Ralph Waldo Emerson..a reflection

From the Essence of Wisdom, page 8

Ralph Waldo Emerson: “Every man’s condition is a solution in hieroglyph to those inquiries he would put. He acts it as life before he apprehends it as truth.”

It’s true. But it makes for slippery, dangerous slopes.

We have already answered the questions we will have, by our actions which preceded them. Ask a person what their values are- what do they consider important in life? Now sit back and listen to the answer. It will probably be a little prettier than their previous answers, already recorded in their checkbook, or credit card statement.

The existentialist question that is reborn sometime during the freshman year of every young person in college- Why am I here?- can easily be answered by anyone looking around that young student’s dormitory room. The freshman may not yet perceive that their question has already been answered, but it has.

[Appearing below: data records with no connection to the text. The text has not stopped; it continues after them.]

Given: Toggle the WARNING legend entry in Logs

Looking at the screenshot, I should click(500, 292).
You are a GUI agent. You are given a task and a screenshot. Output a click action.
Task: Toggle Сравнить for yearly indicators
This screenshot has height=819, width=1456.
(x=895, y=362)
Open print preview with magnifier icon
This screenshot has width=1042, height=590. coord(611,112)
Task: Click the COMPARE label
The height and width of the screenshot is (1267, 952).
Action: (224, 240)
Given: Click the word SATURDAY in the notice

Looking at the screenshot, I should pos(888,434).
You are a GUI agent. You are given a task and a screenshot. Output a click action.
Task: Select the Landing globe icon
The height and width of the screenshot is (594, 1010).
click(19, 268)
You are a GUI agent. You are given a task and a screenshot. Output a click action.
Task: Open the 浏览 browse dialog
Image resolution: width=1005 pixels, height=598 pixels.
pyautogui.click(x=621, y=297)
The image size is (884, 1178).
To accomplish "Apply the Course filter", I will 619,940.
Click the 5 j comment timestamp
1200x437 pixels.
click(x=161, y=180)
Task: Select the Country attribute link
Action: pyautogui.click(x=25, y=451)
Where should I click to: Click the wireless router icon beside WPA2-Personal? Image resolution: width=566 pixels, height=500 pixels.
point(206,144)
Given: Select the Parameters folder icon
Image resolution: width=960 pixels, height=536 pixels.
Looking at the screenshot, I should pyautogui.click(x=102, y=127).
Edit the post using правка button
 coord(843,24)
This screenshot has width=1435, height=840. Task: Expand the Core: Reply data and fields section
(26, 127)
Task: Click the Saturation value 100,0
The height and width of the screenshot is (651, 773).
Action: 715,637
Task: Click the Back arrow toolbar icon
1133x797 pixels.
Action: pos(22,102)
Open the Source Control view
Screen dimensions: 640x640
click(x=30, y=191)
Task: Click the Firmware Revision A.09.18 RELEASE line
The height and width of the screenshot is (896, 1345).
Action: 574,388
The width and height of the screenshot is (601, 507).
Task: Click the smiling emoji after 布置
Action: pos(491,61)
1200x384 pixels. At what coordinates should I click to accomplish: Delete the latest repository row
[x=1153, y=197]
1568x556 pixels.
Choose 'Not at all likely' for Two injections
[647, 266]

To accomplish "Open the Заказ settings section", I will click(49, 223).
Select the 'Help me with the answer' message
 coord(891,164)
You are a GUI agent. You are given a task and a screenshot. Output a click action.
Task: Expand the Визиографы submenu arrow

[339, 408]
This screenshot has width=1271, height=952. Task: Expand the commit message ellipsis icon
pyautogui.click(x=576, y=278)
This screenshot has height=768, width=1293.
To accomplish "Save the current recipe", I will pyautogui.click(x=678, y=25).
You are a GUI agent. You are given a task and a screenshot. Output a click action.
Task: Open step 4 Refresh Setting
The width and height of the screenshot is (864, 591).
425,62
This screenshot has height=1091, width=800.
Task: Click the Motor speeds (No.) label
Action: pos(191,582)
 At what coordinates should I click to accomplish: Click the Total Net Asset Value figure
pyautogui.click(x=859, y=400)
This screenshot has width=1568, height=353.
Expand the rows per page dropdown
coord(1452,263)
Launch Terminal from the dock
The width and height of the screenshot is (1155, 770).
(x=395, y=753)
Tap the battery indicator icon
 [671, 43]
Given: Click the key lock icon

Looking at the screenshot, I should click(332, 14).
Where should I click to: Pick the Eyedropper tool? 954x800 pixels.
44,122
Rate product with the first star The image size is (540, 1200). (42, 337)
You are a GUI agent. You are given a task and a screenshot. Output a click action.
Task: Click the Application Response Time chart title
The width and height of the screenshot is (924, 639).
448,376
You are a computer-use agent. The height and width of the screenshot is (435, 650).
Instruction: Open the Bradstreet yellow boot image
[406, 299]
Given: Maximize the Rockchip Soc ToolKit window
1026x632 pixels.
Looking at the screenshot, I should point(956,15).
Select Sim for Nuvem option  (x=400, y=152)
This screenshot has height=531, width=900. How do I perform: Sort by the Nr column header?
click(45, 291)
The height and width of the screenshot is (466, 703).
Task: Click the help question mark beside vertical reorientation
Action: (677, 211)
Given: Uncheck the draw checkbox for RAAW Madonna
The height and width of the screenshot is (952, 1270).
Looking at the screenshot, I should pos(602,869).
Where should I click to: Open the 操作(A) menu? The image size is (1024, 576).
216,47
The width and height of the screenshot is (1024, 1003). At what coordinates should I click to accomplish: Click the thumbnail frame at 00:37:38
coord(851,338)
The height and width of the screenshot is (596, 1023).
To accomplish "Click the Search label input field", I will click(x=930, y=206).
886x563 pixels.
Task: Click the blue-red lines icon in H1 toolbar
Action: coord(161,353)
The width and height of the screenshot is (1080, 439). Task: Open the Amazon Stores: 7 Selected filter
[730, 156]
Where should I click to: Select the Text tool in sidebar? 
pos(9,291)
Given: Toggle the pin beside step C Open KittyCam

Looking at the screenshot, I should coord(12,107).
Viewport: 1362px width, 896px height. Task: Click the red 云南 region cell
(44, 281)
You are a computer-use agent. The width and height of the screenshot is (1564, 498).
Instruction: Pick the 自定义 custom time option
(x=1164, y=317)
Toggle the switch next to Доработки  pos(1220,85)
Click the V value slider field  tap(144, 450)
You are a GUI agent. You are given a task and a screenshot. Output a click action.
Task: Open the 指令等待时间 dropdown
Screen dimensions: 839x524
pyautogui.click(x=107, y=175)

In my day, the answer was usually Raquel Welch! Her poster from the movie “1,000,000 B.C.” was on the wall of every male freshman I knew. (You remember that poster; Raquel was clad in animal skin- a single muskrat?- which revealed her to be anything but Neanderthal.) Why am I here? The answer we might have given with our brain and lips was drowned out by the shouting of the poster.

200px-Raquel_welch_1millionyearsbc

The pyramid of empty Schlitz cans against the wall probably had much to say as well.

Others have fewer questions about us than we have about ourselves. They see our actions- the ways we live- as answering most of the questions they might have about us. We are always acting out the real truths we believe. We may be giving lip service to greater truths, but- if they are greater truths- why aren’t they showing?

Why am I here? A lot of people are stuck with the answers of others that they have appropriated from others (because that’s the easy thing to do) or have had forced on them. The latter was evidenced dramatically in the mid-70s, when Patti Hearst, California heiress, was kidnapped by something called the Symbionese Liberation Army. Within weeks of isolation from her family, and immersion in the SLA’s bank-robbing approach to life, Patti had “become” SLA. Ideas can be forced on anyone through fear and intimidation.

But most people are walking, talking, acting examples of truths which have been eased into because they cause the least friction, and enable them to feel like part of the team. Those appropriated ideas also involve little thinking. Let’s call it the “pink shirt syndrome.”

Ten years ago, the streets of Dallas, and most American cities, I assume, were suddenly filled with men wearing pink shirts and- often- pink ties. Never before had pink been a color bought by so many men, but suddenly, there it was, piled high in the Neiman-Marcus shirt department, and worn first by the executives who shop there. Before long, pink had become the “power” color of the moment and to fit in at the sales meeting or the bar after the meeting, pink was de rigueur.

Others’ ideas are seductive. But they are also pinkly goofy at times. (In the 80s, at various times, those ideas had been chartreusely, then yellowy goofy at times, too.)

Why am I here? The answer we’ve already given is sometimes so shallow as to be imperceptible.

Our truths need always to be examined. And we begin to do that by looking at what we’ve been doing today, for the last year, and for a lifetime. Because no matter how flowery and grand the truths are that we think we live by, we may have gotten ourselves stuck in the rut of someone else’s truths or, worse, compromised our own.